While some are difficult to execute, the takeaways from the report are straightforward:

  • Treat account recovery as a primary attack surface. Password resets, helpdesk verification, and backup MFA methods often represent the weakest links in an otherwise strong identity posture. Review these activities with the same rigor as your primary authentication paths.
  • Stop assuming your detections work. Only cross-domain detection controls can identify the attack chains that move from identity providers to SaaS logs to cloud infrastructure. Because most organizations silo their detection capabilities, adversaries easily operate unnoticed across systems.
  • Start assuming adversaries will use AI against you. Phishing, vishing, and credential harvesting attempts have become more convincing with the assistance of AI. Yesterday’s security awareness training fails to address today’s threats.
  • Get ahead of Agentic AI risk now. Organizations must design authorization models that match the specific risks of AI Agents rather than allowing them to inherit the permissions of the human accounts that provisioned them.

Conclusion

While I strongly urge all cybersecurity professionals to read the full 2026 CrowdStrike Global Threat Report, the most important message is this:

Intrusions now move through trusted identities, SaaS applications, and cloud infrastructure, bypassing traditional detection capabilities by blending in with normal user activity, and thereby reducing an organization’s time to respond.

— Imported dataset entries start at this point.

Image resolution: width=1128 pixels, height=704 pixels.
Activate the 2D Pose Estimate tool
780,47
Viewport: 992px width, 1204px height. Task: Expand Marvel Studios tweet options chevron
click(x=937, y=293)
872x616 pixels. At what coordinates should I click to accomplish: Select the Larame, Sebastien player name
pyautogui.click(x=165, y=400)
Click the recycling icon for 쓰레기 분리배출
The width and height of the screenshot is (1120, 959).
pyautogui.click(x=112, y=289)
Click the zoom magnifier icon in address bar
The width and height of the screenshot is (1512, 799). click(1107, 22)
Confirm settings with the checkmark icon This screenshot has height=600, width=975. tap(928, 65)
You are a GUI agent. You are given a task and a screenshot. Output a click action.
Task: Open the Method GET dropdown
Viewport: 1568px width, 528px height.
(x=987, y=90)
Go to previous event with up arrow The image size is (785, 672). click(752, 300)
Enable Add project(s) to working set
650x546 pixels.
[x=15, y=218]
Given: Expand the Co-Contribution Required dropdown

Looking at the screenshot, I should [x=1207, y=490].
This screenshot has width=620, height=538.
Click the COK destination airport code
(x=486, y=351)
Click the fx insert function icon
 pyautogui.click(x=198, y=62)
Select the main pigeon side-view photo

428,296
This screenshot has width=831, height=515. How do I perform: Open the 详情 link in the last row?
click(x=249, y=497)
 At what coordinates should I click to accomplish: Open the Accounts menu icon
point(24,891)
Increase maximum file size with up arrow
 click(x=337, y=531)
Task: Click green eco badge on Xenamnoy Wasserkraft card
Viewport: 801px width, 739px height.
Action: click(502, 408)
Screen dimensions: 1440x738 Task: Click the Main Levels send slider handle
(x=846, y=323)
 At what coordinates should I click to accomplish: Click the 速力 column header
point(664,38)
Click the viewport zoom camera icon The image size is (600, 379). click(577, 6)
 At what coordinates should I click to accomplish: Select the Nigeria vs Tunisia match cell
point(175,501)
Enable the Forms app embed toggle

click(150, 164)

The window to act is shrinking. The methods being used against you are increasingly invisible. And the assumption that you’ll catch your attackers’ actions after they happen is the one that adversaries are counting on the most.


The CrowdStrike 2026 Global Threat Report is available for download at crowdstrike.com. The report covers threat intelligence and adversary tradecraft observed across CrowdStrike’s global customer base throughout 2025.